CDS system helps to curb inappropriate prescribing

Study of primary care practices finds broad use of antibiotics for acute respiratory infections declines with the technology's use

Use of an electronic health record clinical decision support system to prescribe antibiotics for patients suffering from acute respiratory infections helps to ensure the appropriateness of those prescriptions, a study recently published online in the Journal of General Internal Medicine concludes.

For the study, nine primary care practices within the Practice Partner Research Network (PPRNet)--a practice-based research organization based at the Medical University of South Carolina in Charleston--participated in a two-phase, 27-month long demonstration pilot in which the practices used a common EHR CDSS that targeted multiple factors. The researchers found that use of broad spectrum antibiotics for acute respiratory infections--sinusitis, in particular--declined by slightly more than 16 percent for both adults and children.

The CDSS was used more than 38,500 times throughout the 27-month long program; 39 providers, in all, participated.

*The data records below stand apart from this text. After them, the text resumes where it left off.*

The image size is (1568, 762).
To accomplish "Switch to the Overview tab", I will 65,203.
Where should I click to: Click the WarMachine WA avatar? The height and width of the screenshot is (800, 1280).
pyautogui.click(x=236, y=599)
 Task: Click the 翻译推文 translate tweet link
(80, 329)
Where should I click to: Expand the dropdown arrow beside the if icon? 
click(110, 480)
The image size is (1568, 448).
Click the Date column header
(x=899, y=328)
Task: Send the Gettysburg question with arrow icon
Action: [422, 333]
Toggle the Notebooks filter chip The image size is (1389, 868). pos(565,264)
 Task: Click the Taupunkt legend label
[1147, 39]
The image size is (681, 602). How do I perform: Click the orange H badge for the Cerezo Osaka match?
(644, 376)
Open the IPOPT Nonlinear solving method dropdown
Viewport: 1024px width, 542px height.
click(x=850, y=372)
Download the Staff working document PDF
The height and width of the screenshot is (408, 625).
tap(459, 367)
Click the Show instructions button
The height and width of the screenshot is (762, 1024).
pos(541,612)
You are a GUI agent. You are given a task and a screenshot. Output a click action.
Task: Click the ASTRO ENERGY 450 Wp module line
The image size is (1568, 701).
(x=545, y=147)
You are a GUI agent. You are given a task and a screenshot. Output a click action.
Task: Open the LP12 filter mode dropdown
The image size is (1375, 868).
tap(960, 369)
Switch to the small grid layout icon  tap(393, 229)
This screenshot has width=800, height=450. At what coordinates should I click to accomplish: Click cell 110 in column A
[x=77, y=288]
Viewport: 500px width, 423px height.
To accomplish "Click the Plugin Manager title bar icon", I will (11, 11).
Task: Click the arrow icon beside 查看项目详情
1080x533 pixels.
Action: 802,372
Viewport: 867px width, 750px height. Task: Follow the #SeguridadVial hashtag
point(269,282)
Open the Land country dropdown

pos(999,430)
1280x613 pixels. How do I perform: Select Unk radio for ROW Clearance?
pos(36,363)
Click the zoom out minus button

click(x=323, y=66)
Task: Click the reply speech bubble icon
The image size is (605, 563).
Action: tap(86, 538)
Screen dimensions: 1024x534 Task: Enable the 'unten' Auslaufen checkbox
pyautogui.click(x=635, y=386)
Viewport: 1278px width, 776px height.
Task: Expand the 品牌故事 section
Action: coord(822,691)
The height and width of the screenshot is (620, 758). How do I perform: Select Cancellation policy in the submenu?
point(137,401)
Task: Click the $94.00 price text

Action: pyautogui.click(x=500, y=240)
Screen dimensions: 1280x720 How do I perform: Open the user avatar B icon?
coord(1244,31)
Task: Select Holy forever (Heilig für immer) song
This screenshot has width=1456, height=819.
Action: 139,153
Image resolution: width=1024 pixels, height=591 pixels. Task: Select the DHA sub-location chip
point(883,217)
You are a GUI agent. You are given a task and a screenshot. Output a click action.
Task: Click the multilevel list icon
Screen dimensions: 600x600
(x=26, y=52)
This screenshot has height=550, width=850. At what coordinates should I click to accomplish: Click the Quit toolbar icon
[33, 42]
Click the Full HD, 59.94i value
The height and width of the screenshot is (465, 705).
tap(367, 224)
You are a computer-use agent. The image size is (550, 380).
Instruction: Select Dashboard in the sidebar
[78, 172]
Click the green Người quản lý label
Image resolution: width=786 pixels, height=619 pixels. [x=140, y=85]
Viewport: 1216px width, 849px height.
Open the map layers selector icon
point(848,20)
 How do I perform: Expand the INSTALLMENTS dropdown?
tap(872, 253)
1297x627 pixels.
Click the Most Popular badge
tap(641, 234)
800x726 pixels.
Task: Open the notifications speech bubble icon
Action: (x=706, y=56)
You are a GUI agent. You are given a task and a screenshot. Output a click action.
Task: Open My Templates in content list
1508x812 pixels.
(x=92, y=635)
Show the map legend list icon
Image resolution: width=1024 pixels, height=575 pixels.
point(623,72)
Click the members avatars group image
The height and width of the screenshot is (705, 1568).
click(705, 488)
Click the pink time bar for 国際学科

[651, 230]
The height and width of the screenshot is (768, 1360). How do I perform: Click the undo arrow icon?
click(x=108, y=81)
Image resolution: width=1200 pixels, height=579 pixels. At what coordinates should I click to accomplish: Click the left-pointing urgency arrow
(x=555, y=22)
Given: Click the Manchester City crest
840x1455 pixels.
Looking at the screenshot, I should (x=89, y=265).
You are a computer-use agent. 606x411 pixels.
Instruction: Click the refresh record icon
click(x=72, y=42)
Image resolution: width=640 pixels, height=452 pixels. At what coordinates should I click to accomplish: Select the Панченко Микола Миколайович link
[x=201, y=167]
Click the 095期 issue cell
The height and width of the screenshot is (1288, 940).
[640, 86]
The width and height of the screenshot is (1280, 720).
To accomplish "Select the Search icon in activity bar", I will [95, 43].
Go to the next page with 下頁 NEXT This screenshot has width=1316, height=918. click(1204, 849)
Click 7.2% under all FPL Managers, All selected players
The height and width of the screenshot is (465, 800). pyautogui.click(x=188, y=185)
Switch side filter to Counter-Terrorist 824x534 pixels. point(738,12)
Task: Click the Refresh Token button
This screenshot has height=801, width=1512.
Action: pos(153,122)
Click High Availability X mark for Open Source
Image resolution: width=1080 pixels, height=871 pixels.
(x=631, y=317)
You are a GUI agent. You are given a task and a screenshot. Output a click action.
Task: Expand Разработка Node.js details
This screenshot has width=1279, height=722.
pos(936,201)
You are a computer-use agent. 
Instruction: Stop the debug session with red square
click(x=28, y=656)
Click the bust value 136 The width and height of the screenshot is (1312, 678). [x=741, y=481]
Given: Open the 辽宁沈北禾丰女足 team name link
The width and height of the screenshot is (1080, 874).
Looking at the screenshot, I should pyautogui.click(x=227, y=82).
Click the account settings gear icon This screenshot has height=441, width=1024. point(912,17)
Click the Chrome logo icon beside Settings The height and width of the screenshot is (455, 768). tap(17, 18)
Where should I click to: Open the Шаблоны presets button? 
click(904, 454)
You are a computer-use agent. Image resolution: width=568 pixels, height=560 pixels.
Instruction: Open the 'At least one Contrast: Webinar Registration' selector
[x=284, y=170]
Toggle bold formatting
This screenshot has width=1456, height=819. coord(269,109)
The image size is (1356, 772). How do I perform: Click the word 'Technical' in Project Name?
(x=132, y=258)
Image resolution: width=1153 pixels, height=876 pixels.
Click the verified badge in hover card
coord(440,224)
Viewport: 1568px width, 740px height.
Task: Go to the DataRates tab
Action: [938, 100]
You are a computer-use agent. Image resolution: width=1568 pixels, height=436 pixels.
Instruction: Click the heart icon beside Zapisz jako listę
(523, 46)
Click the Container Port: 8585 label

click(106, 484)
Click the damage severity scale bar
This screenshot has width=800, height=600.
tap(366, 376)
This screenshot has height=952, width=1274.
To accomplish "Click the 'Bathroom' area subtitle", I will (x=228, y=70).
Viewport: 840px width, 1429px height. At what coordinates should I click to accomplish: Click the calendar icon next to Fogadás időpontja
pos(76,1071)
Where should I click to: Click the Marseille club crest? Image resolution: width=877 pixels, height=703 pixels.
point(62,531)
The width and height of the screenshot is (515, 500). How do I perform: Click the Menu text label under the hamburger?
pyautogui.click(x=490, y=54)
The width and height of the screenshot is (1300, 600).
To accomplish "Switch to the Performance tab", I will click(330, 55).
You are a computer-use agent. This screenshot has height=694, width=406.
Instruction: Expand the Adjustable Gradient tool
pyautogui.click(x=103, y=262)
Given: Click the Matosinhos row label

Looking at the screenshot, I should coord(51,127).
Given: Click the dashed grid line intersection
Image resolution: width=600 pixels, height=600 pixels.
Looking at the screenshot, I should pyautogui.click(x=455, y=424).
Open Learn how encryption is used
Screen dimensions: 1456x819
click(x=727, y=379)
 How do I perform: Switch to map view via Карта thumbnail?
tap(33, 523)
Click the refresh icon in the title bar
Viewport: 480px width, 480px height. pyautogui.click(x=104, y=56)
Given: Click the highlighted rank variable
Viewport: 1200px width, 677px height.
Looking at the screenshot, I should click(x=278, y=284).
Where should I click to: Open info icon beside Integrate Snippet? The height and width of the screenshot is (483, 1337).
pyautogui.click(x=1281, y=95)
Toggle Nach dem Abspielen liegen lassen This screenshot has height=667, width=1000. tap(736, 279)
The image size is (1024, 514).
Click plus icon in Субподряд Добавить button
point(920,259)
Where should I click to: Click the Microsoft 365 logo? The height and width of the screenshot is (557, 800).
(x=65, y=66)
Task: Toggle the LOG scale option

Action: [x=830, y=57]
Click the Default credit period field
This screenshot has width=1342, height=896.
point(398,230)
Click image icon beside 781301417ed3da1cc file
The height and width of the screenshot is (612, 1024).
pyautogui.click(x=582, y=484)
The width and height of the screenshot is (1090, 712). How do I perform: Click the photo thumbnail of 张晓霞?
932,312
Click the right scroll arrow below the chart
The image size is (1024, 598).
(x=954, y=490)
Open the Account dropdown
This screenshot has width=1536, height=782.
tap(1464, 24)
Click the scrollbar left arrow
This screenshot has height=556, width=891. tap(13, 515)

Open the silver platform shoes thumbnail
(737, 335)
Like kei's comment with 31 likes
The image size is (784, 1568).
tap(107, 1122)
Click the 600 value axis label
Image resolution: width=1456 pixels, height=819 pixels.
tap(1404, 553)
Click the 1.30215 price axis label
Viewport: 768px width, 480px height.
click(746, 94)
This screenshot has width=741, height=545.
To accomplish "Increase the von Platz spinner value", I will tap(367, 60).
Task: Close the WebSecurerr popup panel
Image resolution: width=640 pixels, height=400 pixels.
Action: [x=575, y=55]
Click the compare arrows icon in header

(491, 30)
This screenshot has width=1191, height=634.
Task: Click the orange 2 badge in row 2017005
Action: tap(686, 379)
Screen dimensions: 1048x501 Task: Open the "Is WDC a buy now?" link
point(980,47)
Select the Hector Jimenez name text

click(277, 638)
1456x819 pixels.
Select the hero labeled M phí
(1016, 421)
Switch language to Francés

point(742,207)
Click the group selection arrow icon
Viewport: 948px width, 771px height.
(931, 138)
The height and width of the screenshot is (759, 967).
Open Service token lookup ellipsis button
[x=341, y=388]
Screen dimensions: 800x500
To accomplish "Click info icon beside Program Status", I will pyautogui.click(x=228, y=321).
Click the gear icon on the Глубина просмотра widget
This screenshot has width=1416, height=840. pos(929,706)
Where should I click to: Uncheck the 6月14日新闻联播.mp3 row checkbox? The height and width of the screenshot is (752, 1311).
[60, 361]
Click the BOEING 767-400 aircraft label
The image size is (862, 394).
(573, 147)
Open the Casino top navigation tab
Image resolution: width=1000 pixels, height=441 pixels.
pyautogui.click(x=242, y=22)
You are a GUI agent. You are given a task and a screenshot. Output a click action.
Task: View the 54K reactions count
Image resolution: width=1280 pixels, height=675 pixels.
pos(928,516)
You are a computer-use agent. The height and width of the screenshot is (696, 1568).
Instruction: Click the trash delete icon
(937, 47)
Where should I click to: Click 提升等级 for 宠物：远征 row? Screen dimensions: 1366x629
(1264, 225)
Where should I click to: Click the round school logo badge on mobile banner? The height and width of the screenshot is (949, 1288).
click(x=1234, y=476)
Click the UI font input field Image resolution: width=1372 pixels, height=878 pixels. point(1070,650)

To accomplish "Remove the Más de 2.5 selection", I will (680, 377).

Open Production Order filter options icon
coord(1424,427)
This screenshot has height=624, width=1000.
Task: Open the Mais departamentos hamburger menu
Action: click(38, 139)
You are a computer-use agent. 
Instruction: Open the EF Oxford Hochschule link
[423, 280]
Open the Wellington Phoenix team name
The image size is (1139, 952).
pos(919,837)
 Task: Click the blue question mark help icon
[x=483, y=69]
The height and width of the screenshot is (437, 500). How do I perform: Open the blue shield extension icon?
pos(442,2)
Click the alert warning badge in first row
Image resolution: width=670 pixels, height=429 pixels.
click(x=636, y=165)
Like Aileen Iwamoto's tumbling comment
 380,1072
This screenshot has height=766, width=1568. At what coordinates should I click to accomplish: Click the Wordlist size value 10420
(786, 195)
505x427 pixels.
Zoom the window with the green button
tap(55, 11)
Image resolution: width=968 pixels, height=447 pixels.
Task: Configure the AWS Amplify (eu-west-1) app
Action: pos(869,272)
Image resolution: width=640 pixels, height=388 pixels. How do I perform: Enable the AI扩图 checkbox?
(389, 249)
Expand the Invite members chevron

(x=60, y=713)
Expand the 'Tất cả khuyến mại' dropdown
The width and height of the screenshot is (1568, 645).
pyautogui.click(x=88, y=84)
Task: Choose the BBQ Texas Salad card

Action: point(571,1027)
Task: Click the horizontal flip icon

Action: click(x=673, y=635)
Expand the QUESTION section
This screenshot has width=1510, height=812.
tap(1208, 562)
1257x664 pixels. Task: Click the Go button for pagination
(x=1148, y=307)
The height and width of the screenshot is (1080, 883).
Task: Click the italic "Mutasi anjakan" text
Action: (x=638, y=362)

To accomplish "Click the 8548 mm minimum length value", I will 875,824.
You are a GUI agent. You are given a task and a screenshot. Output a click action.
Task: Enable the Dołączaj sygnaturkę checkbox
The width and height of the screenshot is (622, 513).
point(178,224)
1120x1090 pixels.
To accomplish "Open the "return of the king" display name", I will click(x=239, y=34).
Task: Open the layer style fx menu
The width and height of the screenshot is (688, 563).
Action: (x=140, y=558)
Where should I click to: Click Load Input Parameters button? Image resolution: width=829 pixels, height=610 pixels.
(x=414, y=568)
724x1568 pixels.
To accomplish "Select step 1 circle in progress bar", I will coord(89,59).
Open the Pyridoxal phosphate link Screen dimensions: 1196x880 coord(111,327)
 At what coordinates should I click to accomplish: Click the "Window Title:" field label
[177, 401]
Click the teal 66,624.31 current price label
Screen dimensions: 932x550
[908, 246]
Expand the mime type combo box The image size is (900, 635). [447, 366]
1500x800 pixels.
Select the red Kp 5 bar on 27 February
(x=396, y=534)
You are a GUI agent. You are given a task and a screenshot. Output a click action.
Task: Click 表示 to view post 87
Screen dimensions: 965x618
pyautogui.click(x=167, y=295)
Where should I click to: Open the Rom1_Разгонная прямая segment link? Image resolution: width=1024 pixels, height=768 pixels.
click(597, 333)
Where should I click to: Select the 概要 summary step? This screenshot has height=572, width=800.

The researchers concluded that the intervention "shows promise for promoting judicious antibiotic use" in primary care settings; they hypothesized that antibiotic overuse has lead to the "emergence of antibiotic resistant bacteria, creating a public health problem."

"Because multiple factors contribute to a provider's decision to prescribe antibiotics for ARIs, including awareness of prescribing guidelines, perceived patient expectations, uncertainty of diagnosis and concern for potential complications, single component interventions only marginally impact prescribing behaviors," the researchers wrote.

Retrospective research of EHRs published in the Annals of Internal Medicine in August came to a similar conclusion. In that study, the more cases a doctor had for context of an illness, the less likely he or she was to assume that a prescription was the right course of action.